[Pixel coordinate grounding data]
######

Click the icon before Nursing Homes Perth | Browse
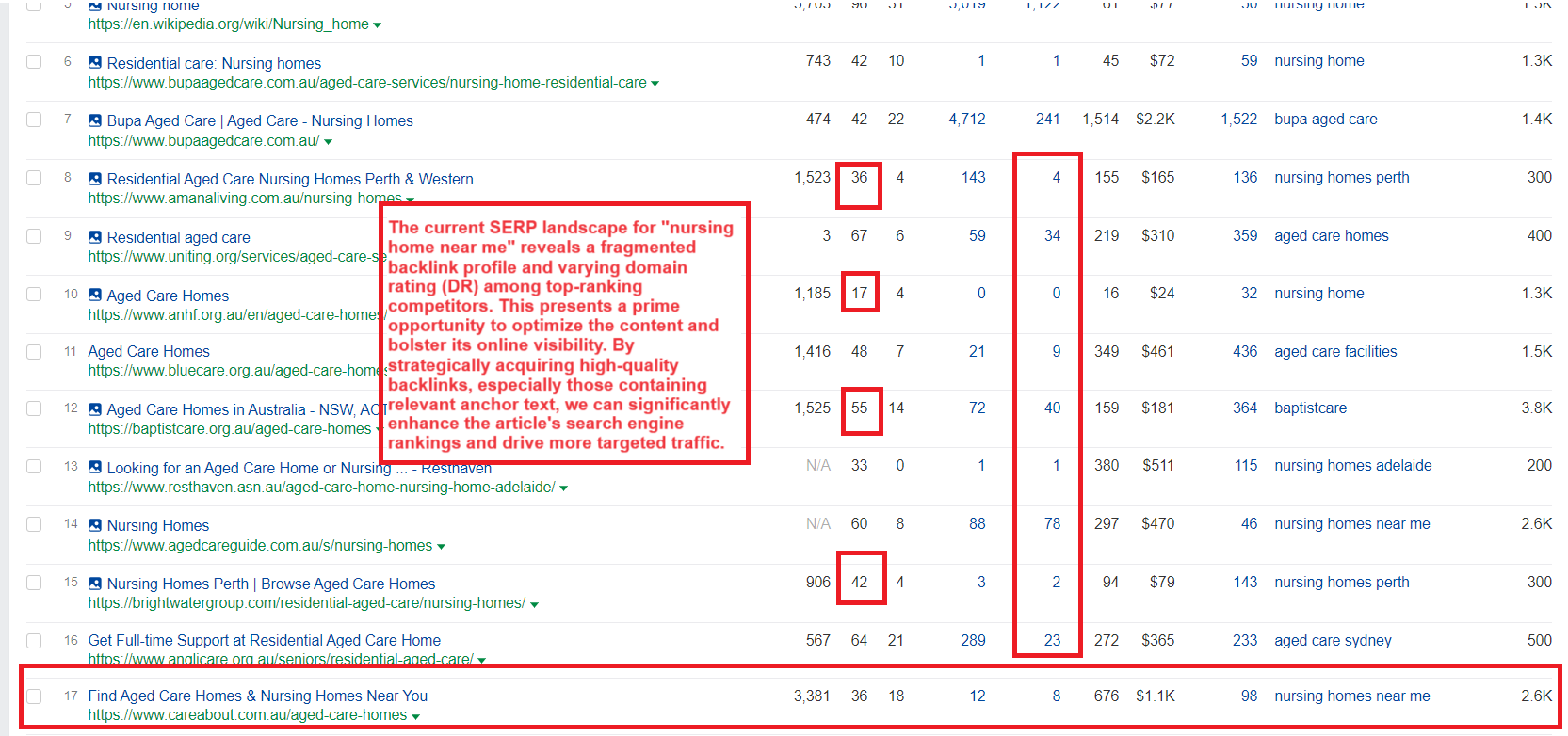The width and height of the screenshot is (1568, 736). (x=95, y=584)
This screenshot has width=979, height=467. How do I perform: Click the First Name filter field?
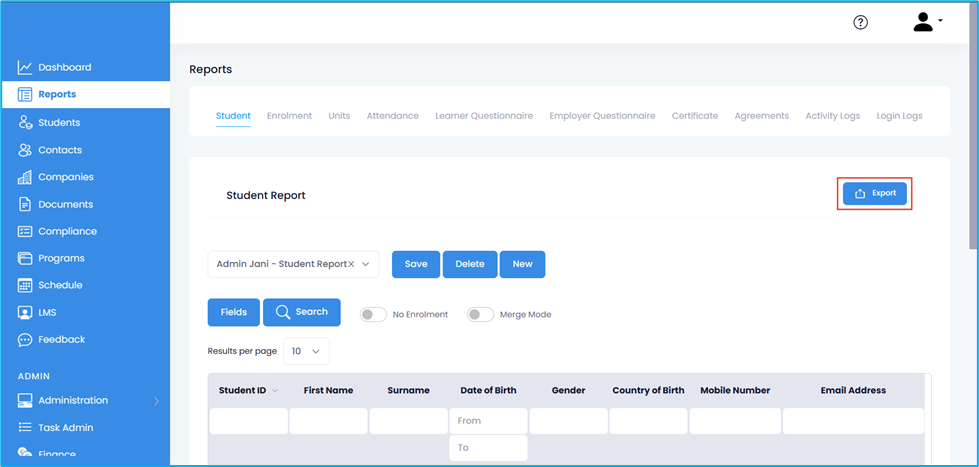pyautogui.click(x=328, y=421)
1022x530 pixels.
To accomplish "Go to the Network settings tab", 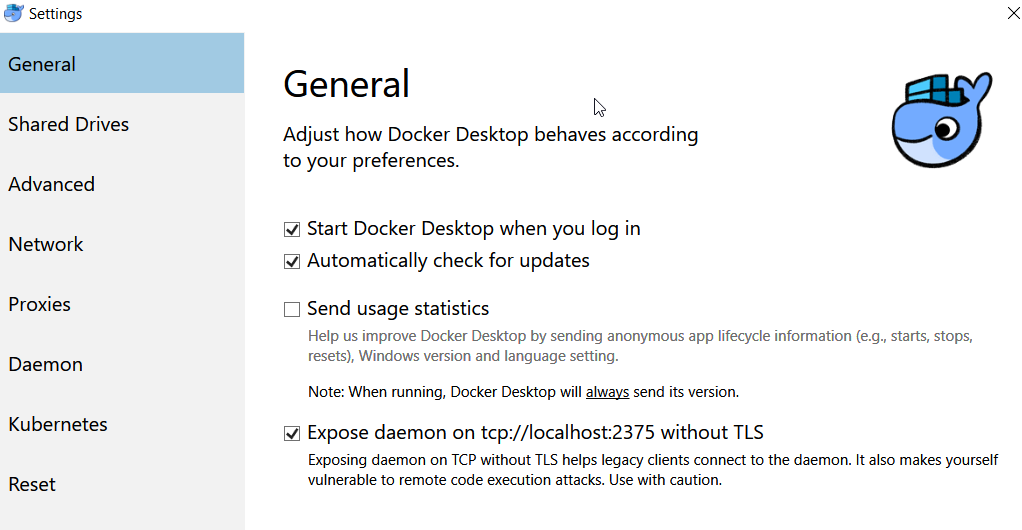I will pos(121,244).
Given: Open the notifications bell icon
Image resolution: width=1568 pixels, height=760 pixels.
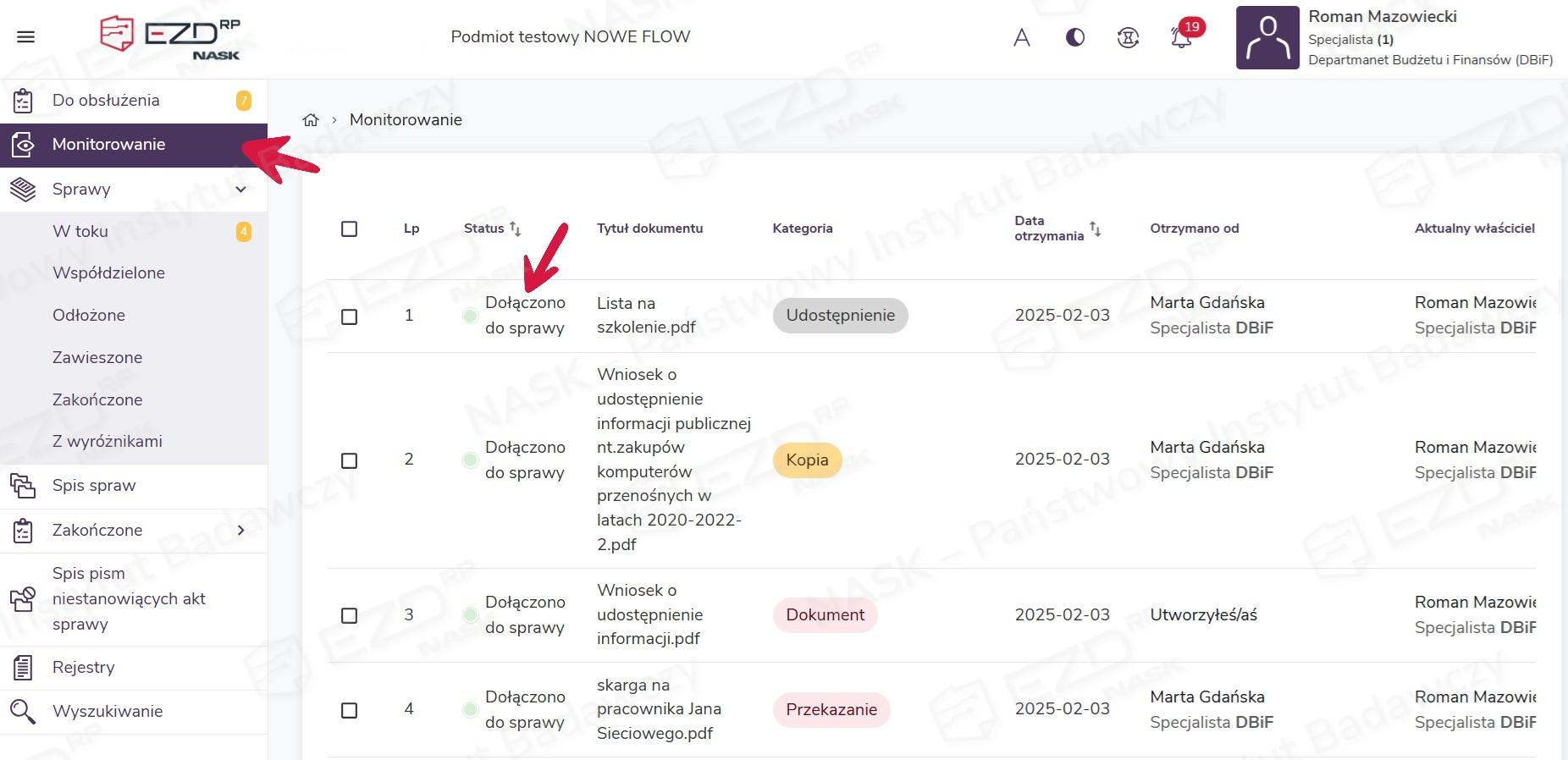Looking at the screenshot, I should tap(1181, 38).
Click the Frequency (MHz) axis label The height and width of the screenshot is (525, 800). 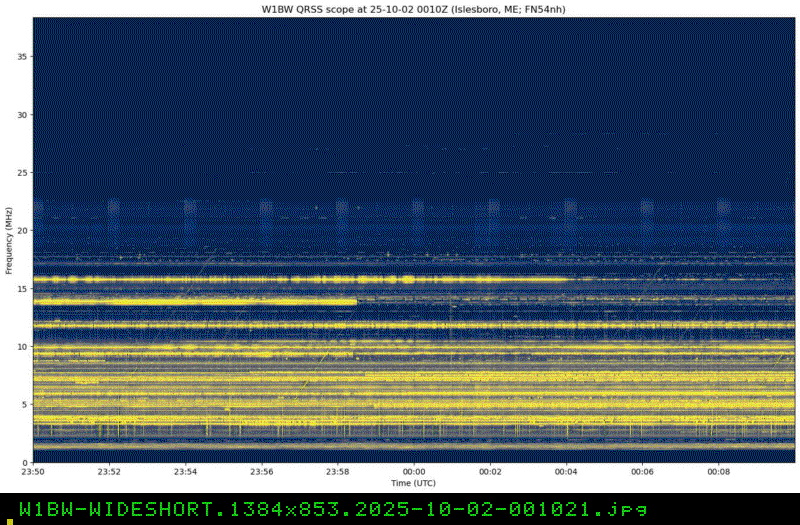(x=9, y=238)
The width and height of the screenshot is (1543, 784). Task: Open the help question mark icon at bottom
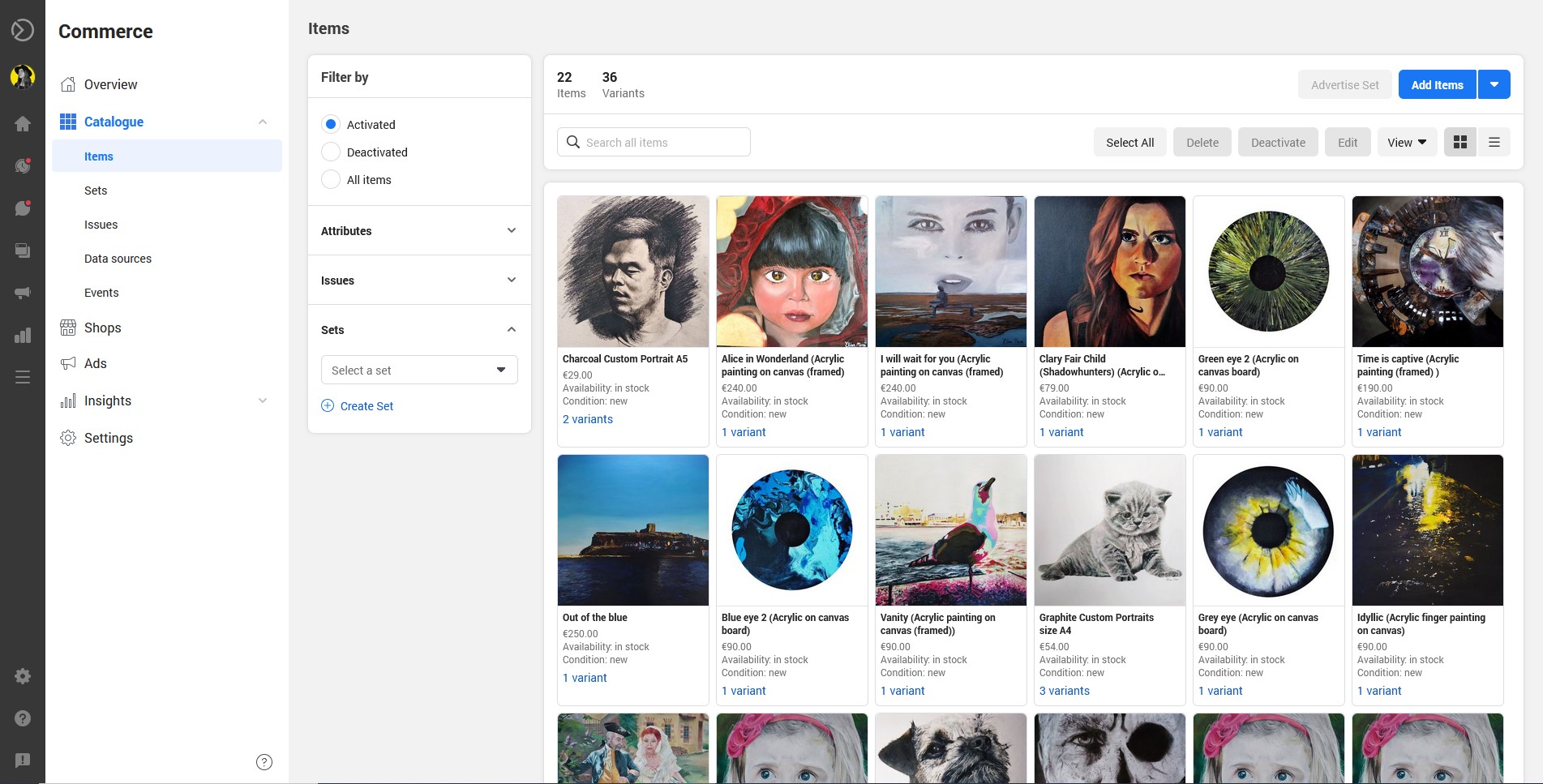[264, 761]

######

Copy the lines of the records, beginning where the line containing "The width and height of the screenshot is (1543, 784)." appears and continuing through the final line, exactly and with no pictures.

= EXERCISE OUTPUT =
The width and height of the screenshot is (1543, 784). Task: Open the help question mark icon at bottom
[264, 761]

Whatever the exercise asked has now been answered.